[TEXT TO READ start]

When running multiple Streamlit applications simultaneously, each needs its own port to avoid conflicts. The FIFA Dashboard uses three different ports:

- **Main Dashboard**: Port 8501 (default)
- **Advanced Analytics**: Port 8502
- **Tactical Analysis**: Port 8503

## Port Management Strategies

### Default Port Usage
Streamlit uses port 8501 by default. When this port is occupied, Streamlit automatically tries the next available port (8502, 8503, etc.).

### Explicit Port Configuration
For consistent access URLs, explicitly specify ports using the `--server.port` parameter.

### Port Conflict Resolution
If a port is already in use, you'll see an error message. Here's how to handle common scenarios:

In [None]:
import socket
import psutil
from typing import List, Dict

class PortManager:
    """Manage ports for multiple Streamlit applications"""
    
    def __init__(self):
        self.default_ports = {
            'main_dashboard': 8501,
            'advanced_analytics': 8502, 
            'tactical_analysis': 8503
        }
        self.port_range = range(8501, 8520)  # Check ports 8501-8519
    
    def check_port_availability(self, port: int) -> bool:
        """Check if a port is available"""
        try:
            with socket.socket(socket.AF_INET, socket.SOCK_STREAM) as sock:
                sock.settimeout(1)
                result = sock.connect_ex(('localhost', port))
                return result != 0  # Port is available if connection fails
        except Exception:
            return False
    
    def find_process_on_port(self, port: int) -> Dict:
        """Find which process is using a specific port"""
        for proc in psutil.process_iter(['pid', 'name', 'cmdline']):
            try:
                for conn in proc.connections():
                    if conn.laddr.port == port:
                        return {
                            'pid': proc.info['pid'],
                            'name': proc.info['name'],
                            'cmdline': ' '.join(proc.info['cmdline']) if proc.info['cmdline'] else 'N/A'
                        }
            except (psutil.NoSuchProcess, psutil.AccessDenied):
                continue
        return None
    
    def scan_ports(self) -> Dict:
        """Scan all relevant ports and return status"""
        print("🔍 Port Availability Scan")
        print("=" * 30)
        
        port_status = {}
        
        for app_name, port in self.default_ports.items():
            available = self.check_port_availability(port)
            port_status[port] = {
                'app': app_name,
                'available': available,
                'process': None if available else self.find_process_on_port(port)

[TEXT TO READ end]
[DATA LINES start]

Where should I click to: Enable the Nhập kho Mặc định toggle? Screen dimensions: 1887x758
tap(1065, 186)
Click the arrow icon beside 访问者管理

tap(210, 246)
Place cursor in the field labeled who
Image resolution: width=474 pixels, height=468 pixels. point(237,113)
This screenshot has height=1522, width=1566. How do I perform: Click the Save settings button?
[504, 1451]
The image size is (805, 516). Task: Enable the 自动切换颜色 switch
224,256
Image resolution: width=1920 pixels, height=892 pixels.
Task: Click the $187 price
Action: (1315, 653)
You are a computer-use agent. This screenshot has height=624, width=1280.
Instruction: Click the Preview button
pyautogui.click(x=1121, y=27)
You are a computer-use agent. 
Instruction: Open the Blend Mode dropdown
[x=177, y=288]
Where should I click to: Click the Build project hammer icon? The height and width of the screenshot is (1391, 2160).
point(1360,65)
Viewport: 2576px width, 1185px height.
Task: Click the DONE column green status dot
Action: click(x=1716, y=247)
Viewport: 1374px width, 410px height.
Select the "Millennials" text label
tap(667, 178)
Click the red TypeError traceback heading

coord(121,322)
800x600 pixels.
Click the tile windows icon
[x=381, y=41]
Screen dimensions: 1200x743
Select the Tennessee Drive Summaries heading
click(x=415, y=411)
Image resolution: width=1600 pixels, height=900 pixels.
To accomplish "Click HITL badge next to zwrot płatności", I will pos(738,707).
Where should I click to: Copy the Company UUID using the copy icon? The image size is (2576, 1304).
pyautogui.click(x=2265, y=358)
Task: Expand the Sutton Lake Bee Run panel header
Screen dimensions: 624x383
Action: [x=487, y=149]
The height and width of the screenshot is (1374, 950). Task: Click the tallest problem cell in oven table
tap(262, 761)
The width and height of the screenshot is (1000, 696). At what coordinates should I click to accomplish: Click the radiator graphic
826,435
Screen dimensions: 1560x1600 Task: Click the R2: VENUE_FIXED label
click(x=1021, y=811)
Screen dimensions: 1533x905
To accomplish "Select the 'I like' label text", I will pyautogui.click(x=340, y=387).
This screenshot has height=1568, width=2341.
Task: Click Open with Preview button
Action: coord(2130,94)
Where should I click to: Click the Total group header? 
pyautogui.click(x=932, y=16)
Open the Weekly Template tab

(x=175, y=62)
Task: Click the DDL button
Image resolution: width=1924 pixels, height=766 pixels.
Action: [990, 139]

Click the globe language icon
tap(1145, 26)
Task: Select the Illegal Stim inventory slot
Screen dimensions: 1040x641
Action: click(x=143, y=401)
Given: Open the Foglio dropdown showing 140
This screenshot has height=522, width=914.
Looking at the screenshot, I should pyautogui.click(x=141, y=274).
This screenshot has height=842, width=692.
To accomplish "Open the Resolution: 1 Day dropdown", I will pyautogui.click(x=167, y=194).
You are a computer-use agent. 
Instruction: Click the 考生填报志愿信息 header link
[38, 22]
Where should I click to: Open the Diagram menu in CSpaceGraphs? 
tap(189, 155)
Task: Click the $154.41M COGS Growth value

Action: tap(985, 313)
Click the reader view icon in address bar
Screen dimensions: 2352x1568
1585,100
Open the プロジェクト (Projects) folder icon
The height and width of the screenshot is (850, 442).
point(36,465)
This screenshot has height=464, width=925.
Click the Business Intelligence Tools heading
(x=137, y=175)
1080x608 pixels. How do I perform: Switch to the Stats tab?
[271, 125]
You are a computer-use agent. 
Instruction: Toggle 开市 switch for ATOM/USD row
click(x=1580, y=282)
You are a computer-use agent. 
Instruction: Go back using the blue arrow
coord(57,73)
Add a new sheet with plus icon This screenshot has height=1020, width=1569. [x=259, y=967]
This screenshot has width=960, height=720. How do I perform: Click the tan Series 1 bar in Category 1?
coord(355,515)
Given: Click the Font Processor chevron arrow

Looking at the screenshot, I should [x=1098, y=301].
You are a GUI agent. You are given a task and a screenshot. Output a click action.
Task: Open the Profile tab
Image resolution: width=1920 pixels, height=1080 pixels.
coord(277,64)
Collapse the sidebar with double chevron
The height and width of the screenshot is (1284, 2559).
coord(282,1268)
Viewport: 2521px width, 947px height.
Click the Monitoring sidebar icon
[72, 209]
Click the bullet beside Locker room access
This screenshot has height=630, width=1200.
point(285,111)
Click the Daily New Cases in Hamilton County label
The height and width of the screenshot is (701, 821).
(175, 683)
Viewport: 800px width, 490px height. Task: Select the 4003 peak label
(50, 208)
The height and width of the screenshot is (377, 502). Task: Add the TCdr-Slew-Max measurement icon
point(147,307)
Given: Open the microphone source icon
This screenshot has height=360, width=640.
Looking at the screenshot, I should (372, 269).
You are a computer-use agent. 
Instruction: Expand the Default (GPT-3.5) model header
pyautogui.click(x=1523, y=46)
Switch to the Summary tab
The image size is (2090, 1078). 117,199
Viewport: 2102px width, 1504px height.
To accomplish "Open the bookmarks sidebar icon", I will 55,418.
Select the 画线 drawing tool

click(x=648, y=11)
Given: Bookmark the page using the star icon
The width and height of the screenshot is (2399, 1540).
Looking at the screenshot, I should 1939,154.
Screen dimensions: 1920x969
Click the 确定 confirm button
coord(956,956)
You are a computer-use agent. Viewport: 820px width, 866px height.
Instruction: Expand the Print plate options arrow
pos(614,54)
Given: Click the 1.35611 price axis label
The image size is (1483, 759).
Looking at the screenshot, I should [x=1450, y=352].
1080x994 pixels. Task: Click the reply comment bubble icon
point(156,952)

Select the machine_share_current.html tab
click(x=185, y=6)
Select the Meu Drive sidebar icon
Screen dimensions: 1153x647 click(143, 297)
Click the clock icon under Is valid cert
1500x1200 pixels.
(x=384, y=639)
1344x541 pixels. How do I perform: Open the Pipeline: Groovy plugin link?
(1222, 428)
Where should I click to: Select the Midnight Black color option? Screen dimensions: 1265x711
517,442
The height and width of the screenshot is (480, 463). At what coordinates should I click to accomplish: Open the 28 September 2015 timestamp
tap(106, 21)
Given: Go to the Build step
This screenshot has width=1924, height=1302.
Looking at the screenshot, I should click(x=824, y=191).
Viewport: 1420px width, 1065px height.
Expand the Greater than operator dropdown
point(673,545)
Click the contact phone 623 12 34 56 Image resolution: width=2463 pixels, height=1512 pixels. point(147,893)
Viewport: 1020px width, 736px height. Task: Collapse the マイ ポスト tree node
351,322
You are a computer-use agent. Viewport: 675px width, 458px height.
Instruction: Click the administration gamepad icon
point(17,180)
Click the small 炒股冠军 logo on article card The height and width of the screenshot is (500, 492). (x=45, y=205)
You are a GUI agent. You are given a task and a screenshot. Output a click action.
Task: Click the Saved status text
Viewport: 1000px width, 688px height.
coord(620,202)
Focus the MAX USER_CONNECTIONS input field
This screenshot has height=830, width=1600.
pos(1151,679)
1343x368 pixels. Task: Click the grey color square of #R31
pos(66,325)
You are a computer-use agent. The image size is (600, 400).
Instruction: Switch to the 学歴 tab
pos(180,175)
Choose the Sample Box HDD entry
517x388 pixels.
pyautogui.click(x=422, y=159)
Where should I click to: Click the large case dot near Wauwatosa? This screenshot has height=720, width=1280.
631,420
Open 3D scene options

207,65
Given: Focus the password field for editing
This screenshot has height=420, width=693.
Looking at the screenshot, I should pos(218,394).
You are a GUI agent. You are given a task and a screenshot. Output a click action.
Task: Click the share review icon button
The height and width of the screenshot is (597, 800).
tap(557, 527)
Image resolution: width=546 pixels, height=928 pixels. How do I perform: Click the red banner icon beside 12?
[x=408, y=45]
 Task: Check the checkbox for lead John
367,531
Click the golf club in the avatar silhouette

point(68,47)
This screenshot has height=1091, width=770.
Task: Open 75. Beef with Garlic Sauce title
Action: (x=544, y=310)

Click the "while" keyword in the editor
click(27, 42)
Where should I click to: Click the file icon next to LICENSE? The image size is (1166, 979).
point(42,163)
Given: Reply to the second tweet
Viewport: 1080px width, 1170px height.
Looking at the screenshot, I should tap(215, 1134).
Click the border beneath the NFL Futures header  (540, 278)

[DATA LINES end]

**PROBLEMS**
1. Copy the Streamlit port text from "- **Main Dashboard**: Port" up to and including "(8502, 8503, etc.).", substituting "Match Analysis" for "Tactical Analysis".
2. Write out the records from the line with "Switch to the Summary tab" up to and including the line with "Looking at the screenshot, I should 1939,154.", keeping each line exactly as it appears.
The records are unrelated to the text about Streamlit ports.

**EXPECTED OUTPUTS**
1.
- **Main Dashboard**: Port 8501 (default)
- **Advanced Analytics**: Port 8502
- **Match Analysis**: Port 8503

## Port Management Strategies

### Default Port Usage
Streamlit uses port 8501 by default. When this port is occupied, Streamlit automatically tries the next available port (8502, 8503, etc.).

2.
Switch to the Summary tab
The image size is (2090, 1078). 117,199
Viewport: 2102px width, 1504px height.
To accomplish "Open the bookmarks sidebar icon", I will 55,418.
Select the 画线 drawing tool

click(x=648, y=11)
Given: Bookmark the page using the star icon
The width and height of the screenshot is (2399, 1540).
Looking at the screenshot, I should 1939,154.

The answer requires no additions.